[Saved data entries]
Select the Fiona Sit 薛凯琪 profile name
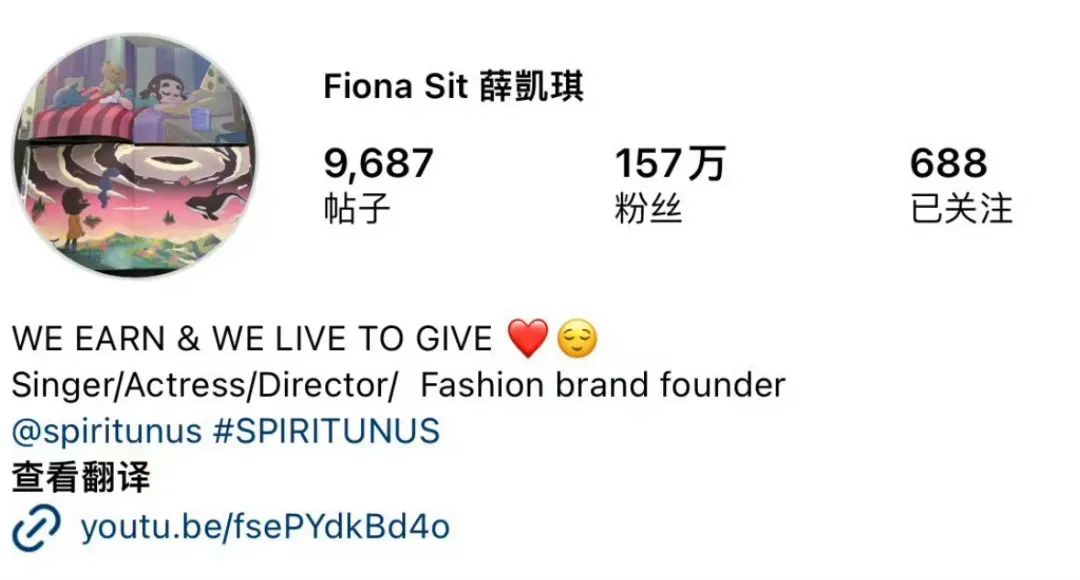This screenshot has width=1080, height=580. (453, 87)
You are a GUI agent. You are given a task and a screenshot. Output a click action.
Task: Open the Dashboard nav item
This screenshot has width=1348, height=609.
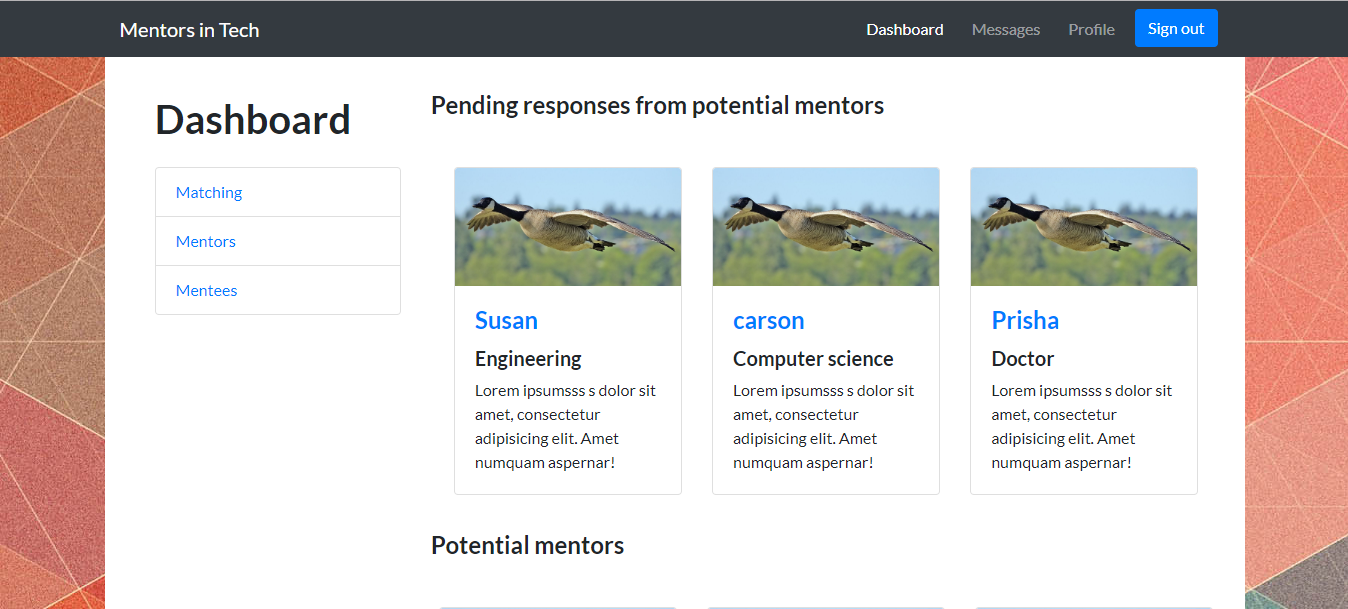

■ The task
Output each record above exactly as it stands, excluding all pictures.

■ Exercise result
Select the Fiona Sit 薛凯琪 profile name
This screenshot has width=1080, height=580. (453, 87)
You are a GUI agent. You are given a task and a screenshot. Output a click action.
Task: Open the Dashboard nav item
This screenshot has width=1348, height=609.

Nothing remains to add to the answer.